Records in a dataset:
▼

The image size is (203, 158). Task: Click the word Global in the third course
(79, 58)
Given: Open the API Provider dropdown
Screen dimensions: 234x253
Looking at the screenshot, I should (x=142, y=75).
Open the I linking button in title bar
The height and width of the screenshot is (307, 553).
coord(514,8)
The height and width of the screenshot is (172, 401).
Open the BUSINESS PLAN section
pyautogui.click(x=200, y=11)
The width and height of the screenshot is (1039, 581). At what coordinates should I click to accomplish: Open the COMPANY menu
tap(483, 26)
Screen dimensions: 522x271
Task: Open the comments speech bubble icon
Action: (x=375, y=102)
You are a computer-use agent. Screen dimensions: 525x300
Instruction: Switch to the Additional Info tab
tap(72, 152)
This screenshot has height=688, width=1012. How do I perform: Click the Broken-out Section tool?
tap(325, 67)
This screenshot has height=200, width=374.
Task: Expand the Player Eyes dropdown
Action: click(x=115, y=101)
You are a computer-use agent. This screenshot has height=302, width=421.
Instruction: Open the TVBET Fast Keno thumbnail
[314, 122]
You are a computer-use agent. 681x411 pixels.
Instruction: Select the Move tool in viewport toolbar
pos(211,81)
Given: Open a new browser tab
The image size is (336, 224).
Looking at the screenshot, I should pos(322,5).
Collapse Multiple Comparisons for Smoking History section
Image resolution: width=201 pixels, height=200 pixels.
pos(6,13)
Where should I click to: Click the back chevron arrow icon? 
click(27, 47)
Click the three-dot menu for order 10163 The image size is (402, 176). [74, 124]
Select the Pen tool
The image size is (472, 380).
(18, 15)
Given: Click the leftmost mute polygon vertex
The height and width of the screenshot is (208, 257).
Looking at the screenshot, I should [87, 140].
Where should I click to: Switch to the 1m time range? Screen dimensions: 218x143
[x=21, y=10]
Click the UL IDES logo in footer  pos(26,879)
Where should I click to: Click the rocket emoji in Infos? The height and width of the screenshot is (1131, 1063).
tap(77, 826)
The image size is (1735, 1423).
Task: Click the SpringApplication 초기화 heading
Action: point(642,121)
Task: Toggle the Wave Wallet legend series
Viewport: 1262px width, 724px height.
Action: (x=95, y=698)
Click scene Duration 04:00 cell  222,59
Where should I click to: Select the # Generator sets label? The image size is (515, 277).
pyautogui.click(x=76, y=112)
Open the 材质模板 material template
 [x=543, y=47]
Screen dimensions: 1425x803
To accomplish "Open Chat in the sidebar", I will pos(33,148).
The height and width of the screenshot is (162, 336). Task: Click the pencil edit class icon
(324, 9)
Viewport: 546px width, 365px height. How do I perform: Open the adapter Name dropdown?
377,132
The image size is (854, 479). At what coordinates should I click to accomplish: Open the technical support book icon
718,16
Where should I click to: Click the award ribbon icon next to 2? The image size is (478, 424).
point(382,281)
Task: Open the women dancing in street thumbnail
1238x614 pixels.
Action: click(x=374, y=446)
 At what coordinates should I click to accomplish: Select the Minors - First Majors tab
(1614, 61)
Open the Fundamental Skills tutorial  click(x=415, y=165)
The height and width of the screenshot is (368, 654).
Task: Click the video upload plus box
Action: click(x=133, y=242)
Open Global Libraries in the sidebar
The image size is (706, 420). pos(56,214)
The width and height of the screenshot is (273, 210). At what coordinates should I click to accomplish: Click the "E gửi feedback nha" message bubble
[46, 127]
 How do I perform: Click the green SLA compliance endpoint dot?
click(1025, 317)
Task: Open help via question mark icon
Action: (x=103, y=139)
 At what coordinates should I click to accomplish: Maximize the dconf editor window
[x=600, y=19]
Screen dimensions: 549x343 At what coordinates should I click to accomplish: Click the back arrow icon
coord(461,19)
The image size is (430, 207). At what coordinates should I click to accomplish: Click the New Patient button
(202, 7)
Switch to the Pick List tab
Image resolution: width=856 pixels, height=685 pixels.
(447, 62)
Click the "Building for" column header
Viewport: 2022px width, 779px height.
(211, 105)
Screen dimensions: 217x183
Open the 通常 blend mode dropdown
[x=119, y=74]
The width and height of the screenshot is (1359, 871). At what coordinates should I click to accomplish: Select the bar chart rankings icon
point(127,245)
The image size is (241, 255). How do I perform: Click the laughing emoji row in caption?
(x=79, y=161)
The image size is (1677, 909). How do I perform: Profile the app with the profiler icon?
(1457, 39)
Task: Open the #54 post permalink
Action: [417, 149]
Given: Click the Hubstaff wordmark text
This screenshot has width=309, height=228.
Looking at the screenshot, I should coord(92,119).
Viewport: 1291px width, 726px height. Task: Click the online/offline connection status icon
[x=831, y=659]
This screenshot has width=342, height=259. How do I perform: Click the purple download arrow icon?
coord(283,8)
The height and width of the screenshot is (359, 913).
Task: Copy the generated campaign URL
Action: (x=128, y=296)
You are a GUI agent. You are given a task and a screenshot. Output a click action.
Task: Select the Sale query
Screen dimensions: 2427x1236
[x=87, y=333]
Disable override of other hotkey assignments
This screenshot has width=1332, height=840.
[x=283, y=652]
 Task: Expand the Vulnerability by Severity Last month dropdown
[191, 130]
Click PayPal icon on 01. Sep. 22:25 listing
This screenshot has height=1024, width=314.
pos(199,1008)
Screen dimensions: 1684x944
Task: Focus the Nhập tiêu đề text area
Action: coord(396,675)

▲

Aim:
Please give again the records from the line that has "The image size is (854, 479)." through the line that has "The image size is (706, 420). pos(56,214)", swapping "thumbnail" for "preview" and leaving all else unchanged. Return only those lines.

Response for this exercise:
The image size is (854, 479). At what coordinates should I click to accomplish: Open the technical support book icon
718,16
Where should I click to: Click the award ribbon icon next to 2? The image size is (478, 424).
point(382,281)
Task: Open the women dancing in street preview
1238x614 pixels.
Action: click(x=374, y=446)
 At what coordinates should I click to accomplish: Select the Minors - First Majors tab
(1614, 61)
Open the Fundamental Skills tutorial  click(x=415, y=165)
The height and width of the screenshot is (368, 654).
Task: Click the video upload plus box
Action: click(x=133, y=242)
Open Global Libraries in the sidebar
The image size is (706, 420). pos(56,214)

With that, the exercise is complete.